Luge Canada

Alex Gough Leads Five Canadian Sleds into Top-15 at Luge World Cup

Gough slides to sixth, Walker and Snith finish ninth in doubles

 WINTERBERG, Ger.—Alex Gough led five Canadian sleds into the top-15, and three in the top-10, in women’s singles and doubles luge action at the World Cup in Winterberg, Germany on Sunday.

The 25-year-old Calgarian was poised to head into the World Championships on her home track in Whistler with a podium finish while sitting in third after the opening run. However, a costly mistake in her second trip down the Winterberg track bumped her into sixth spot with a combined time of 1:53.210.

“We are in the mix, but we just cannot afford to make mistakes,” said Wolfgang Staudinger, head coach, Canadian Luge Team. “I think we had a pretty solid day by all of our girls. Kim McRae particularly had a good day and demonstrated a lot of potential.”
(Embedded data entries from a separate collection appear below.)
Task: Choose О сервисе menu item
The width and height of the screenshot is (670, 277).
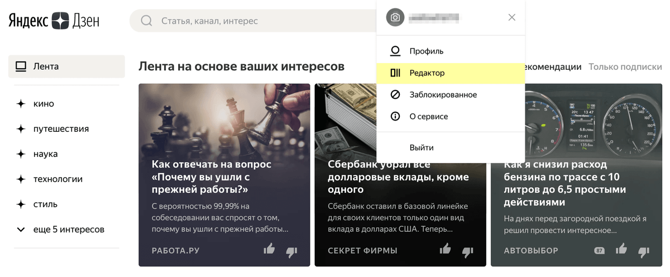Action: pyautogui.click(x=451, y=116)
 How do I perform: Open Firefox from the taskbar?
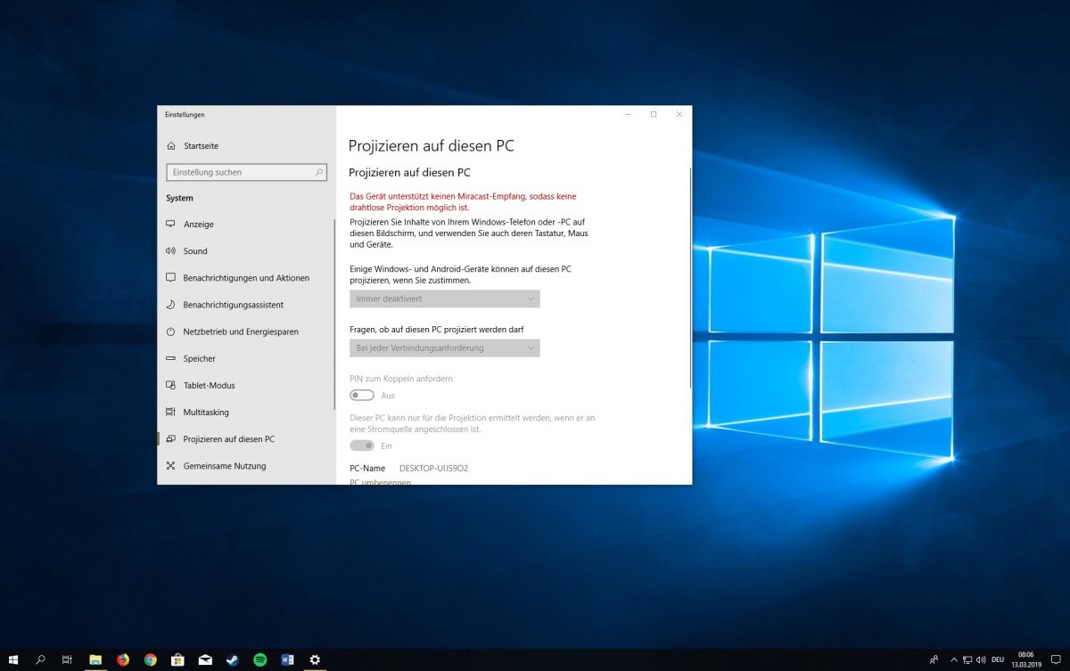click(122, 659)
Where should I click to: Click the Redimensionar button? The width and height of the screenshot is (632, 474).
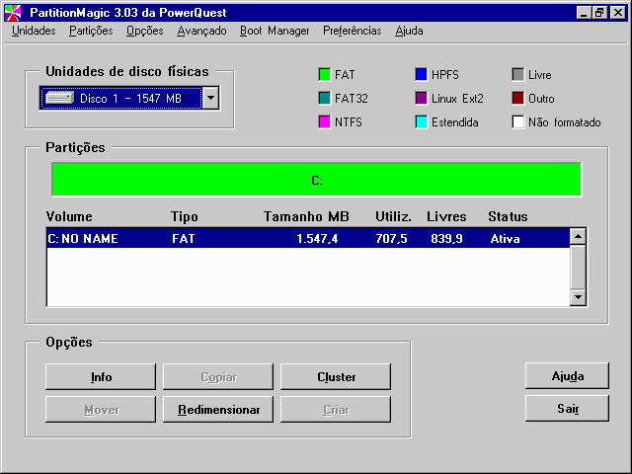[x=218, y=409]
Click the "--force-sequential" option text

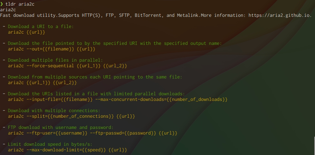pos(50,66)
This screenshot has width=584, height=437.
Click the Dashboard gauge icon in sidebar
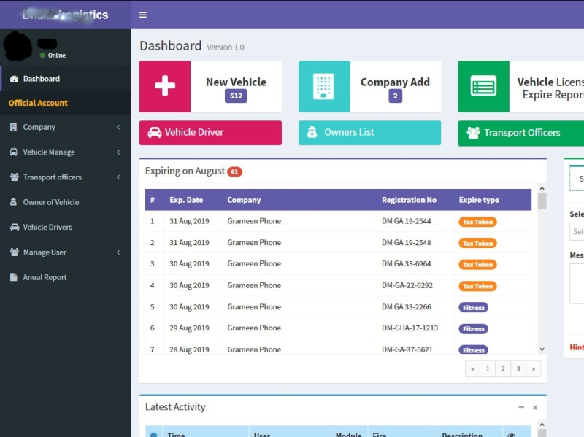point(15,79)
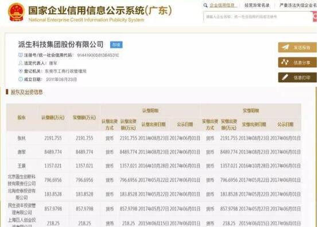
Task: Select shareholder 张林 in the table
Action: point(21,138)
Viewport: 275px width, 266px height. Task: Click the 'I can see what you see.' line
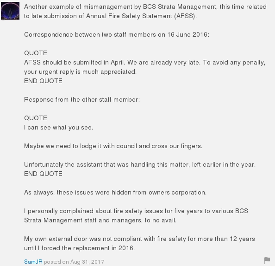click(59, 128)
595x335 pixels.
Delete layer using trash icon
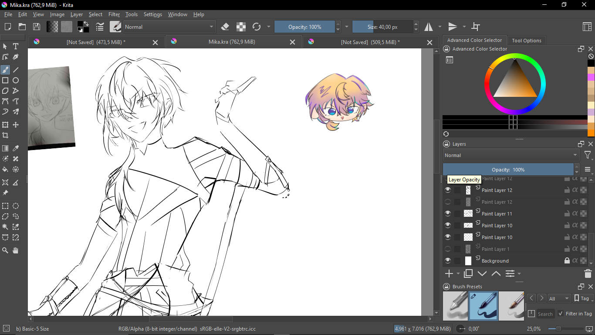pyautogui.click(x=588, y=273)
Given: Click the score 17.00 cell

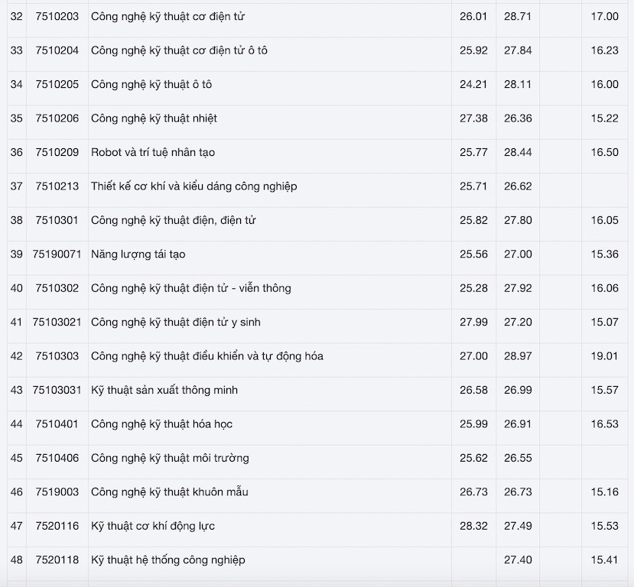Looking at the screenshot, I should [604, 16].
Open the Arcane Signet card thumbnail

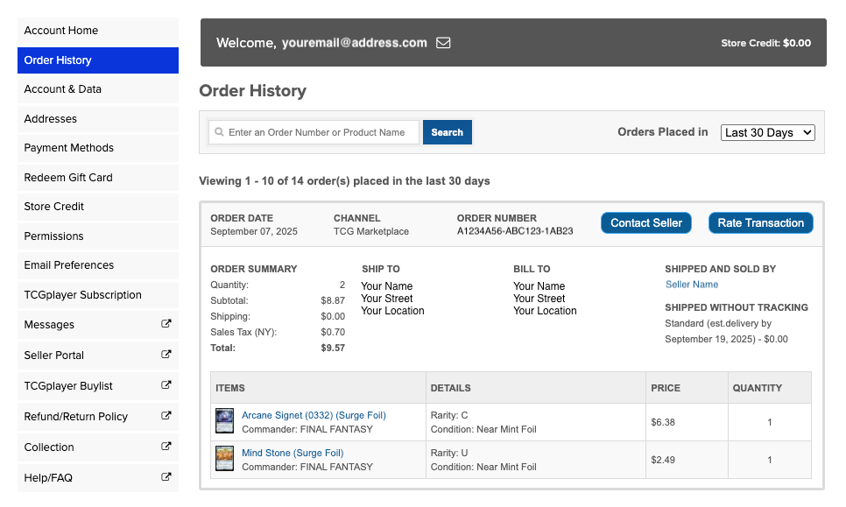pyautogui.click(x=225, y=421)
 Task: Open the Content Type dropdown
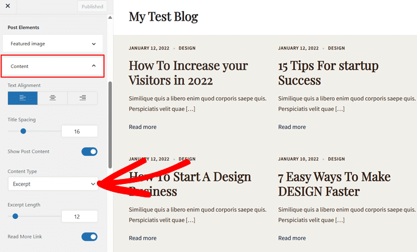point(52,184)
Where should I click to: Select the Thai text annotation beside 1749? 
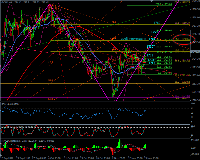coord(134,39)
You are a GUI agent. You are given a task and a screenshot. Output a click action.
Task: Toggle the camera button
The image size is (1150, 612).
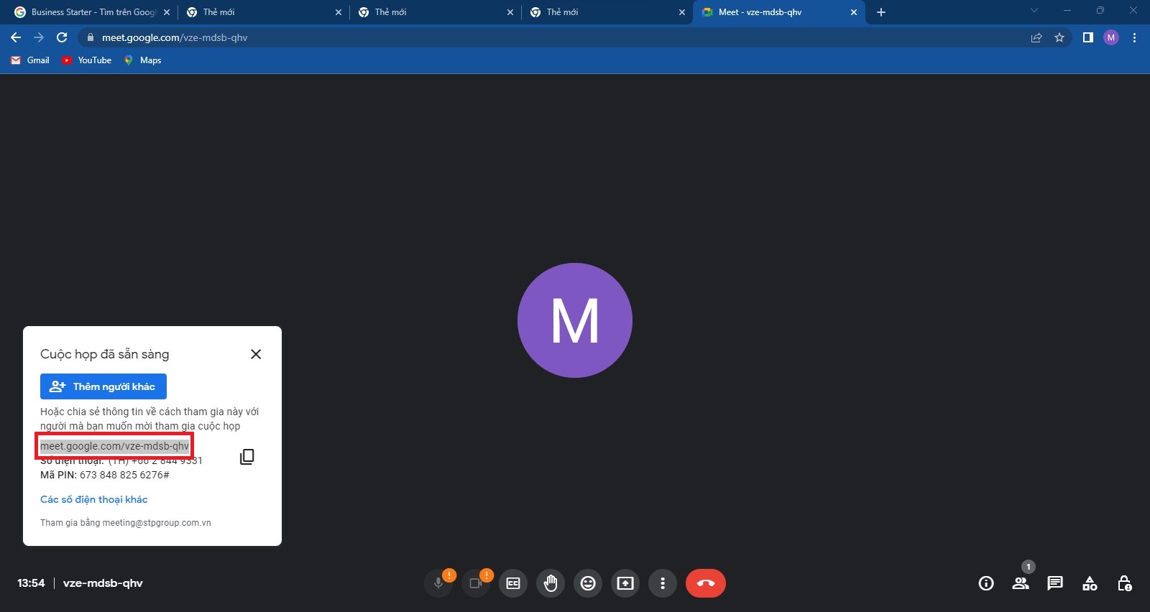pyautogui.click(x=476, y=583)
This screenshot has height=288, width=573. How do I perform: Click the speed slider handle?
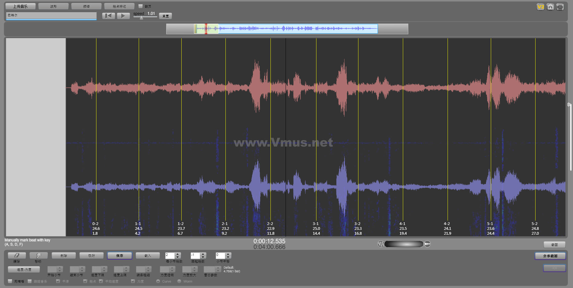pyautogui.click(x=141, y=18)
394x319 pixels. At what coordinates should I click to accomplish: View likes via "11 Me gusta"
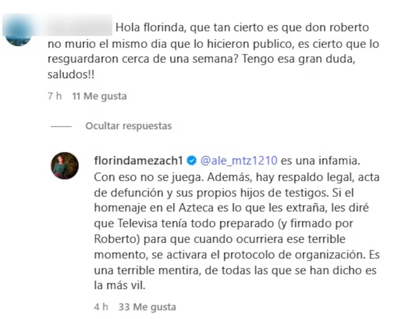(x=99, y=96)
McRae, 20, had one of her best World Cup results finishing ninth in Winterberg. The Calgarian clocked-in at 1:54.069. Two other Calgarians, Arianne Jones and Dayna Clay rounded out the Canadian contingent in the top-15. Jones was 11th at 1:54.263, while Clay matched her personal best week in Germany placing 13th (1:54.487).

Germany swept the women’s podium as the World Cup completes five straight weeks on Germany tracks. Natalie Geisenberger was first at 1:52.916. Anke Wischnewski finished second with a time of 1:52.936, while Tatjana Hufner grabbed the bronze at 1:53.002.

Canada’s Tristan Walker and Justin Snith were back in action in doubles racing. Walker, of Cochrane, Alta., and Calgary’s Snith finished ninth at 1:27.535.

Austria’s Andreas and Wolfgang Linger won the doubles race with a time of 1:26.878. Germany’s Toni Eggert and Sascha Benecker were second at 1:26.907, while Italy’s Christian Oberstolz and Patrick Gruber slid to the bronze at 1:27.099.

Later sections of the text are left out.